• _The tasks_:
a) In the Week 13 bonus problems post, who posted the problems?
b) List the bonus problem numbers that the title of the Week 13 bonus problems post names.
c) Please retype the part of the Week 13 bonus problems post that opens with the words containing "APM346-2018S > Web" and closes with "for $\Re\nu >-1$.".

• _Document extract_:
───
APM346-2018S > Web Bonus Problems
Week 13 -- BP3, 4, 5, 6
Victor Ivrii:
$\renewcommand{\Re}{\operatorname{Re}}$
There are several connected bonus problems:
a.
Let $(x\pm i0)^{\nu}= \lim _{\varepsilon\to +0} (x\pm \varepsilon i)^{\nu}$. Prove, it exists for $\Re\nu >-1$.
b. Using equality
\begin{equation}
[(x\pm \varepsilon i)^{\nu}]'= \nu (x\pm \varepsilon i)^{\nu-1},
\label{eq-11.1.12}
\end{equation}
prove that these limits exist (in the sense of distributions) for $ \nu \ne -1,-2,\ldots$.
c. Using
\begin{equation}
[\ln (x\pm \varepsilon i) ]'=
(x\pm \varepsilon i)^{-1},
\label{eq-11.1.13}
\end{equation}
prove that these limits exist (in the sense of distributions) for $\nu =-1$. Then, using (\ref{eq-11.1.12}), prove that these limits exist (in the sense of distributions) for $\nu=-2,-3,\ldots$.
───
• _Given entries_:

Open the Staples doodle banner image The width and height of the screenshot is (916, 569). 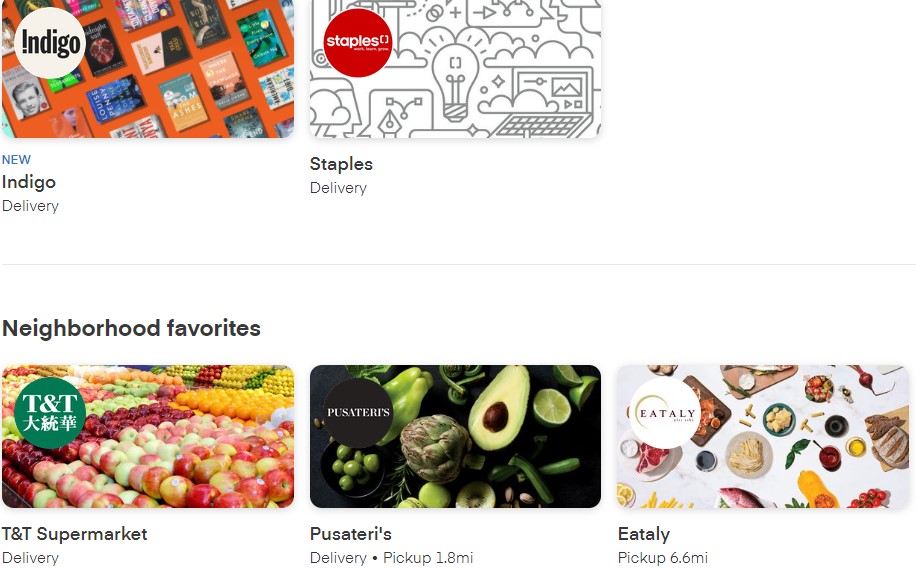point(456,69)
───
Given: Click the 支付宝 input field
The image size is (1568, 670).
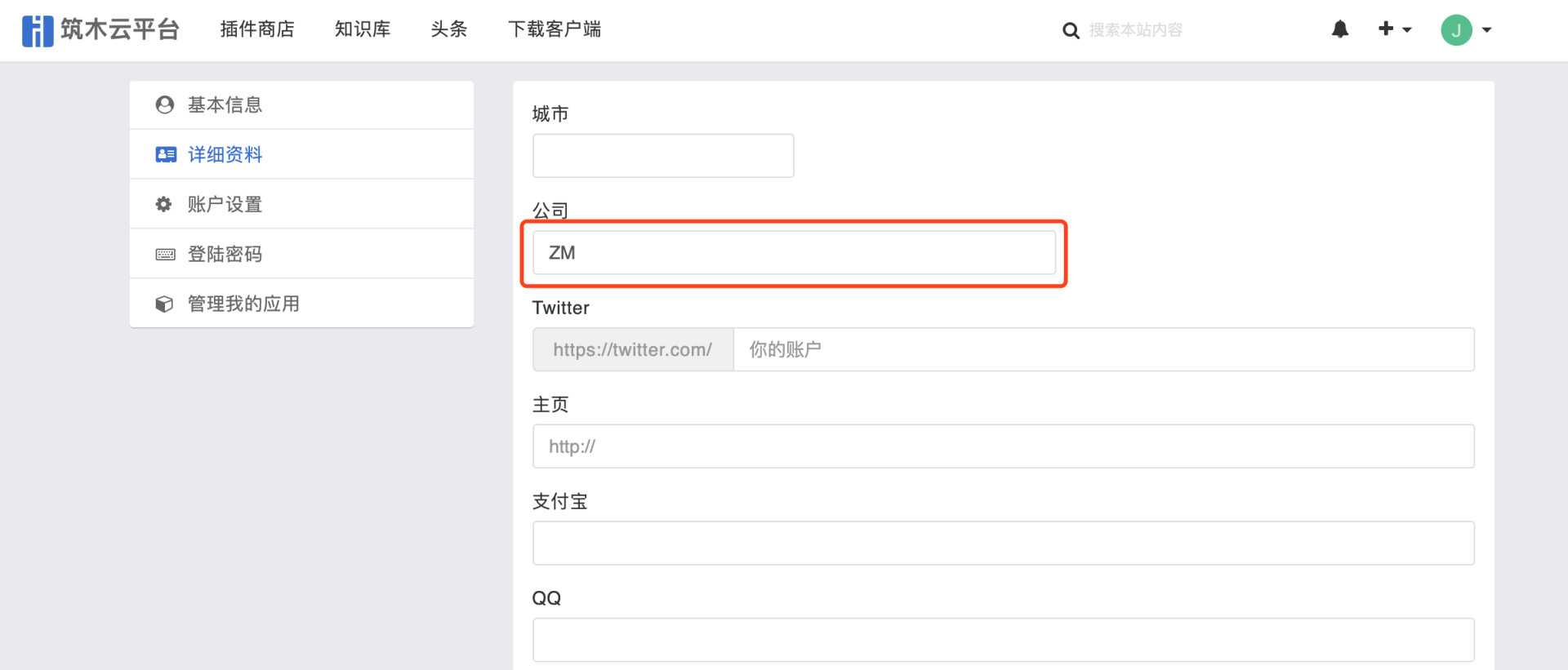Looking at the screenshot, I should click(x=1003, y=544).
───
• _Responses in order_:
a) Victor Ivrii

b) 3, 4, 5, 6

c)
APM346-2018S > Web Bonus Problems
Week 13 -- BP3, 4, 5, 6
Victor Ivrii:
$\renewcommand{\Re}{\operatorname{Re}}$
There are several connected bonus problems:
a.
Let $(x\pm i0)^{\nu}= \lim _{\varepsilon\to +0} (x\pm \varepsilon i)^{\nu}$. Prove, it exists for $\Re\nu >-1$.